───── Exercise data
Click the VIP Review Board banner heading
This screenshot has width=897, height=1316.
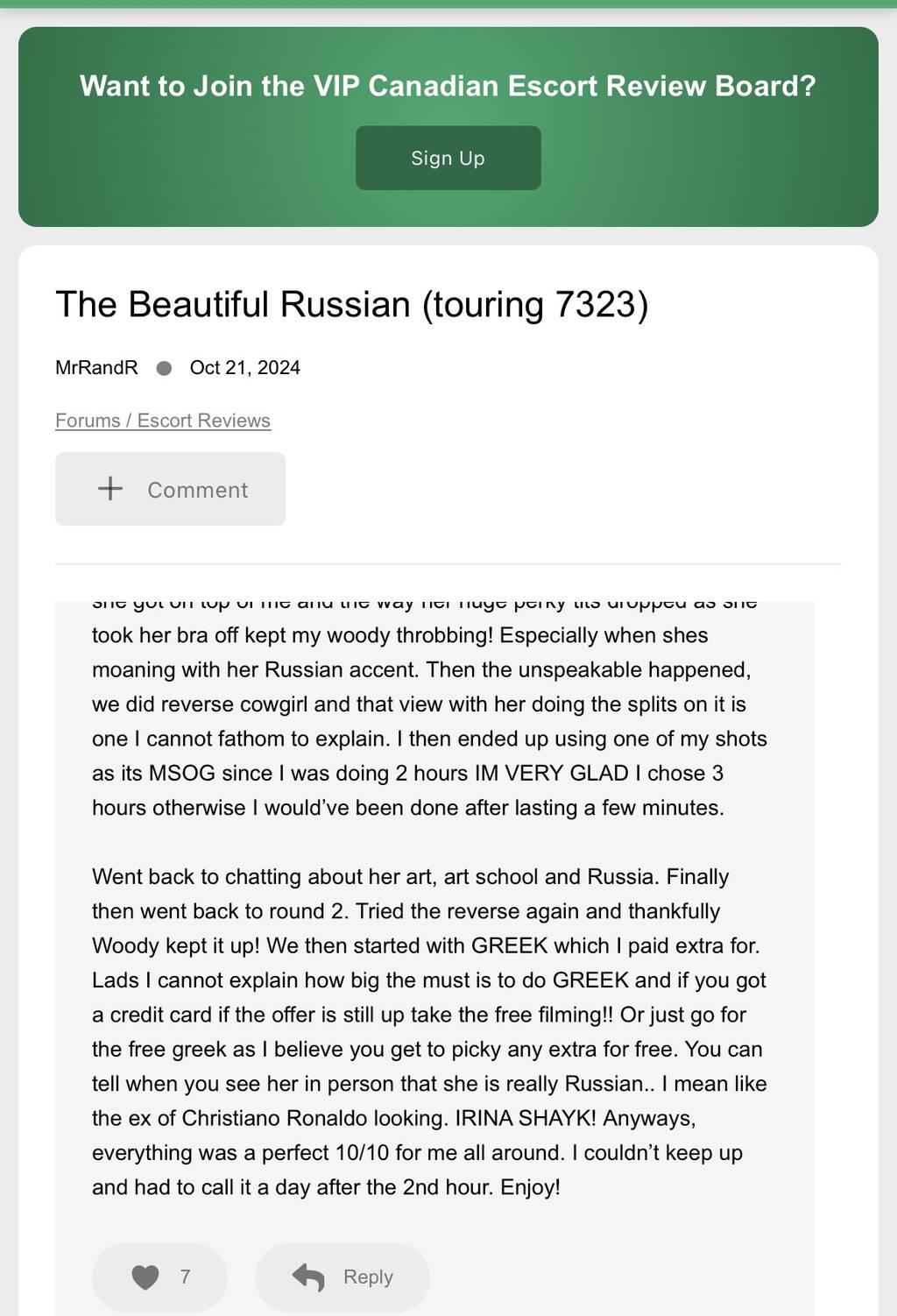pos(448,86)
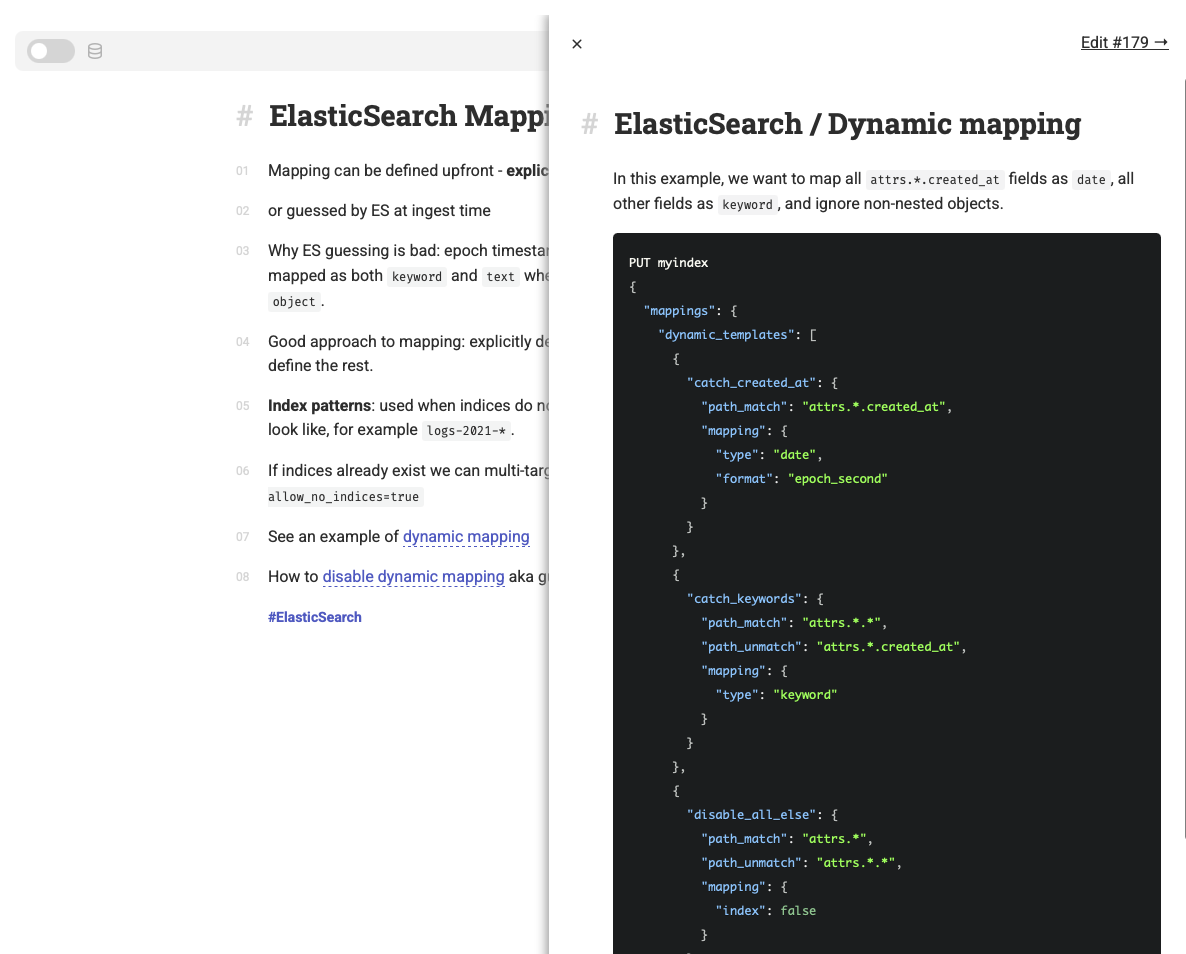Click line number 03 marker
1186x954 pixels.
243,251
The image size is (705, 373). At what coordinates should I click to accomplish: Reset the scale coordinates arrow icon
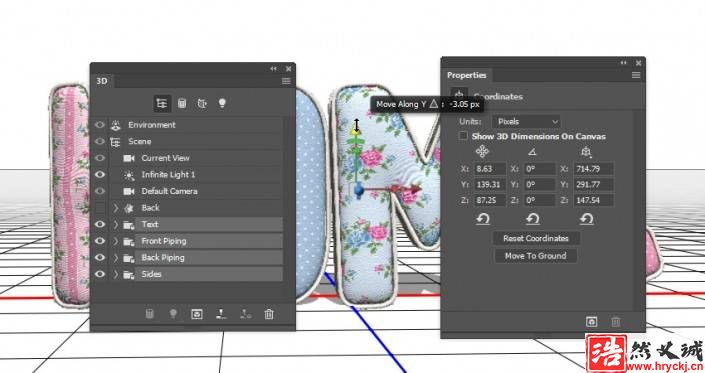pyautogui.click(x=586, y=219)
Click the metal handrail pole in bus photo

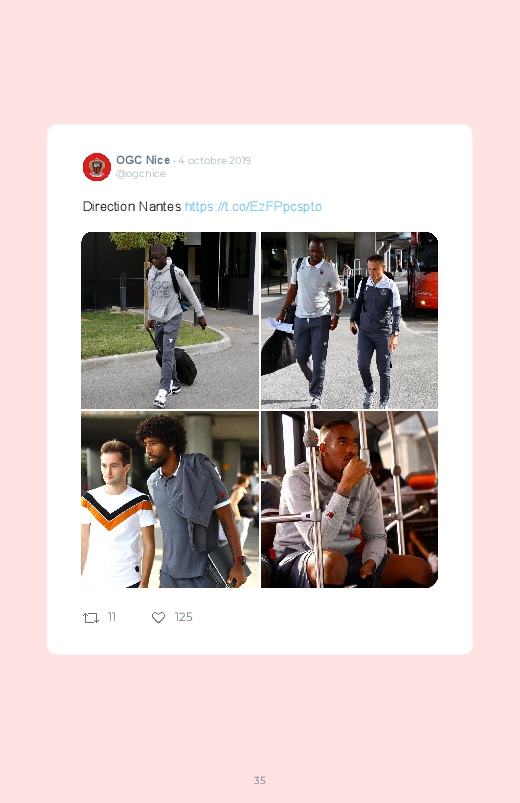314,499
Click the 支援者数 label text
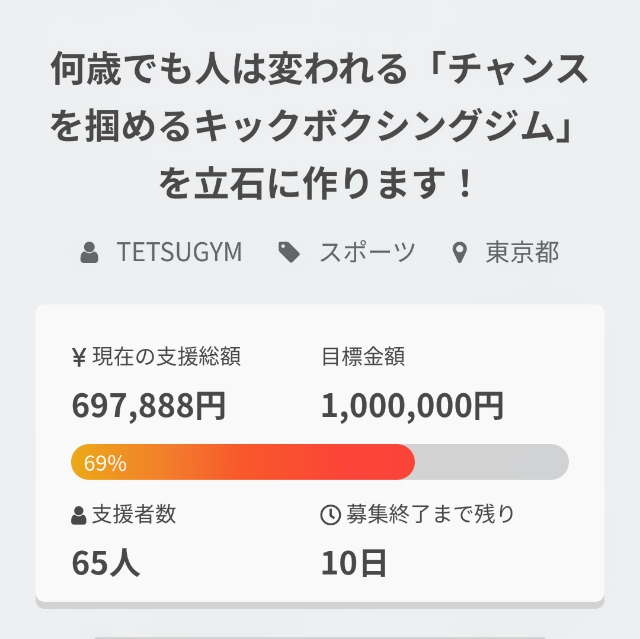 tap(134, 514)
──────────
Directions for this task:
The records above must all be output exactly. Omit the images.

Answer to this task:
Click the VIP Review Board banner heading
This screenshot has width=897, height=1316.
pos(448,86)
Click line number 03 marker
1186x954 pixels.
243,251
The image size is (705, 373). At what coordinates should I click to accomplish: Reset the scale coordinates arrow icon
pyautogui.click(x=586, y=219)
Click the metal handrail pole in bus photo

314,499
Click the 支援者数 label text
 tap(134, 514)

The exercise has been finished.